ParentBased(root=TraceIDRatioBased)

It’s recommended to use the parent-based sampler with TraceIDRatioBased sampler as the root sampler.

The TraceIDRatioBased based sampler uses the trace ID to calculate whether or not the trace should be sampled or not, with respect to the sample rate we choose.

Tail-based sampling

Contrary to head-based sampling, in Tail-based sampling we make the decision to sample or not at the collector level. This can be useful for metrics, for example, when we want to gather the latency, We must know the exact start and end times which cannot be done in advance.

Also, what was a disadvantage of the head-based is an advantage for tail-based sampling which is being able to only sample spans with errors.

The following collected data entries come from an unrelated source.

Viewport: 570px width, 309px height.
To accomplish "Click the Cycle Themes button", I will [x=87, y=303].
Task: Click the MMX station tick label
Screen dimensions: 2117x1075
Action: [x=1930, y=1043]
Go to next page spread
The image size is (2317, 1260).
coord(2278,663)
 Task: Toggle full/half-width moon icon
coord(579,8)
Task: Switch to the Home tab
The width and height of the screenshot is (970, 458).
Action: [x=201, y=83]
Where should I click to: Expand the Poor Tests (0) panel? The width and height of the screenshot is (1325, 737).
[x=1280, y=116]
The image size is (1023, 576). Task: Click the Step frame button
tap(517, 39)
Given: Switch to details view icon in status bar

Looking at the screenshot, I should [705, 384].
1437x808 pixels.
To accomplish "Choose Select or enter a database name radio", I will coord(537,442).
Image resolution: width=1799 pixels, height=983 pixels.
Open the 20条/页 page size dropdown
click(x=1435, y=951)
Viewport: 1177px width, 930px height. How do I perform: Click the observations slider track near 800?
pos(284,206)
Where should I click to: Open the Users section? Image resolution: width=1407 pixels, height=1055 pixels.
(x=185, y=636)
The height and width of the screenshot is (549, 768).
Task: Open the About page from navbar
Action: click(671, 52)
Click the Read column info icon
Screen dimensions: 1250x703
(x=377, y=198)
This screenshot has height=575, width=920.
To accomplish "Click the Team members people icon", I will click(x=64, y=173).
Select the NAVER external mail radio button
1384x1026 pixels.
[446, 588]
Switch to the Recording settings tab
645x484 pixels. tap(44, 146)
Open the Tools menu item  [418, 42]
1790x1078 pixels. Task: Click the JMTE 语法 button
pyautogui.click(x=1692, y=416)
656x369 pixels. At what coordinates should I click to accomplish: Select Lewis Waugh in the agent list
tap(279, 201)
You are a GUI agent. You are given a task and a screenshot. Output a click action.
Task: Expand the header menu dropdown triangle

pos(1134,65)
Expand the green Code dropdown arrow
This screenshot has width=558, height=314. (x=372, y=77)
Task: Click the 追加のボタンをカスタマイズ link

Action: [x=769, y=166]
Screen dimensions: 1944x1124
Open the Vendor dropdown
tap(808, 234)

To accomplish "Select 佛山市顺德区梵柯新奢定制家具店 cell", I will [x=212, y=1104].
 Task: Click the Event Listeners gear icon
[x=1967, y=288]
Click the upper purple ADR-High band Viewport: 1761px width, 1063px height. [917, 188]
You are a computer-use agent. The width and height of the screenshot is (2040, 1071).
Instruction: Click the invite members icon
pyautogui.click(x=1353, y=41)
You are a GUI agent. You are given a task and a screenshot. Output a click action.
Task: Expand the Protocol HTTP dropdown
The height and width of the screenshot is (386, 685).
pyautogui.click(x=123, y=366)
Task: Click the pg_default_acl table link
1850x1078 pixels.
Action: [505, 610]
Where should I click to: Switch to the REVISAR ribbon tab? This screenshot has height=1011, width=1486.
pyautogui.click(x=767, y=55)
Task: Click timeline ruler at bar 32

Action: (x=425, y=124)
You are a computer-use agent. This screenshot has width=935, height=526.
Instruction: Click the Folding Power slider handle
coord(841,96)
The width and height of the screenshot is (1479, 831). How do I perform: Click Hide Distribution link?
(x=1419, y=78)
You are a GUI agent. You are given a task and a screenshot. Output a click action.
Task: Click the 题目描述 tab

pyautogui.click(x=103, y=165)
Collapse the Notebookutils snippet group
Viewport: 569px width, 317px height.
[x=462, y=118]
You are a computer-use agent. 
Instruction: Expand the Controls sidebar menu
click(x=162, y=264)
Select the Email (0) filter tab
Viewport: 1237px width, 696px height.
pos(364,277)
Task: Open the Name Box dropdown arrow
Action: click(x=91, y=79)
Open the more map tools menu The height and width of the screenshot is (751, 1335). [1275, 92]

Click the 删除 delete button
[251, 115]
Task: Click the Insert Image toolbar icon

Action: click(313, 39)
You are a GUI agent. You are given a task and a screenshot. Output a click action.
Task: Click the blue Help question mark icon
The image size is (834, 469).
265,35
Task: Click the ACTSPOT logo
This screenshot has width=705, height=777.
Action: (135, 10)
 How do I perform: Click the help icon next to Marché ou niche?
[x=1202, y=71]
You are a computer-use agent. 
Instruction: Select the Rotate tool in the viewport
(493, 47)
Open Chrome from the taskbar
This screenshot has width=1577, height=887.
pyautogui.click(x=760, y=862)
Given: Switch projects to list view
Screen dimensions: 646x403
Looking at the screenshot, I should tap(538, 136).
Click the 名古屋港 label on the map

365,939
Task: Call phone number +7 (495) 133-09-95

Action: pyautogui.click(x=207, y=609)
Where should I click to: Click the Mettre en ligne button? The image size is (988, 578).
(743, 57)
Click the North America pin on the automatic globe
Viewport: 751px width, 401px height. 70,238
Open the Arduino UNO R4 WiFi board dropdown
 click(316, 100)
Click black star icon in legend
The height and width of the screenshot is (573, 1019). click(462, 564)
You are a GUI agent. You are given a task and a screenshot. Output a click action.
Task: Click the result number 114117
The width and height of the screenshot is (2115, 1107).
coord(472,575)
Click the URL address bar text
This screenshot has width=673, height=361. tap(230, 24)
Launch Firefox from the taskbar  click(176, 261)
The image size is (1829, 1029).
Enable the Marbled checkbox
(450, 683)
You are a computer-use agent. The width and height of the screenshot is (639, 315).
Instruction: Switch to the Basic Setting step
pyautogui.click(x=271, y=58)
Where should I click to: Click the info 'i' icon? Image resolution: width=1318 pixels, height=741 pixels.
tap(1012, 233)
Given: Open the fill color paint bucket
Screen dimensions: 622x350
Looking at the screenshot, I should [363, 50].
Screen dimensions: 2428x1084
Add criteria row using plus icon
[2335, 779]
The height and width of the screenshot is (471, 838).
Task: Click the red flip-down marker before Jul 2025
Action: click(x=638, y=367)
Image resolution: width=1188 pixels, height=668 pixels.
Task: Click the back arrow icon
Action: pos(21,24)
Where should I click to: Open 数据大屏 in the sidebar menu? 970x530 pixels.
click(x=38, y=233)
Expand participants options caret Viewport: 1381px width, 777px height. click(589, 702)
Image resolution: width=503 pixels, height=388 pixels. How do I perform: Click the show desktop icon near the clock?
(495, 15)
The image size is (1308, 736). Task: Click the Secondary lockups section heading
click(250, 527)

So where should sampling be implemented?

Well, that depends on your specific use case so there is no one solution that fits all.

If you choose to do it at the OTEL distro level (Head-based sampling) , you remove redundant data at the source, never needing to worry about it again. You also minimize data transported in the network. However, when you need to update the sample rate you have to redeploy your services each time.

If you implement it in the collector you have a centralized place that controls sampling so you don’t need to redeploy your server when you change your sample rate. However, making the sampling decision requires buffering the data until a decision can be made and thus adds overhead.

Conclusion

Sampling traces and spans is almost always a good idea since it will save lots of money and most likely won't affect the debugging process using spans and traces in production. There are different approaches to implement it in opentelemetry. Head-based sampling is simpler to implement but it requires redeploying for each change. Tail-based sampling is a little bit harder to implement but it gives us the ability to only sample traces with errors.